** start SOURCE DOCUMENT **
For instance, on my laptop an empty loop of one million of iterations
is performed in 1.3 seconds. Typically the loop overhead is negligible,
whereas the real problem is the function overhead.

Using the attribute trick discussed above, we may
define a ``with_timer`` function that enhances quite a bit 
``with_clock``:

 ::

  #<oopp.py>

  def with_timer(func, modulename='__main__', n=1, logfile=sys.stdout):
      """Wraps the function func and executes it n times (default n=1). 
      The average time spent in one iteration, express in milliseconds, 
      is stored in the attributes func.time and func.CPUtime, and saved 
      in a log file which defaults to the standard output.
      """
      def _(*args,**kw): # anonymous function
          time1=time.time()
          CPUtime1=time.clock()
          print 'Executing %s.%s ...' % (modulename,func.__name__),
          for i in xrange(n): res=func(*args,**kw) # executes func n times
          time2=time.time()
          CPUtime2=time.clock()
** end SOURCE DOCUMENT **
TASK REQUIREMENTS
Reproduce the passage about the with_timer function word for word, keeping every line, space, and symbol unchanged.
** start RECORDED DATA **
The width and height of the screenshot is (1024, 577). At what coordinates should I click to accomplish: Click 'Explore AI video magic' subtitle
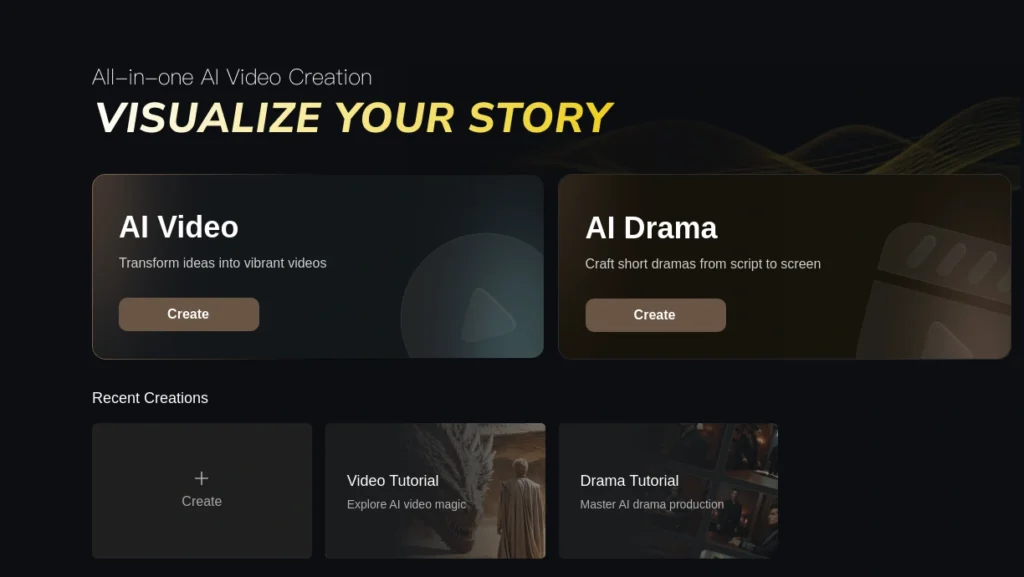406,504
** end RECORDED DATA **
RESPONSE TO THE TASK
For instance, on my laptop an empty loop of one million of iterations
is performed in 1.3 seconds. Typically the loop overhead is negligible,
whereas the real problem is the function overhead.

Using the attribute trick discussed above, we may
define a ``with_timer`` function that enhances quite a bit 
``with_clock``:

 ::

  #<oopp.py>

  def with_timer(func, modulename='__main__', n=1, logfile=sys.stdout):
      """Wraps the function func and executes it n times (default n=1). 
      The average time spent in one iteration, express in milliseconds, 
      is stored in the attributes func.time and func.CPUtime, and saved 
      in a log file which defaults to the standard output.
      """
      def _(*args,**kw): # anonymous function
          time1=time.time()
          CPUtime1=time.clock()
          print 'Executing %s.%s ...' % (modulename,func.__name__),
          for i in xrange(n): res=func(*args,**kw) # executes func n times
          time2=time.time()
          CPUtime2=time.clock()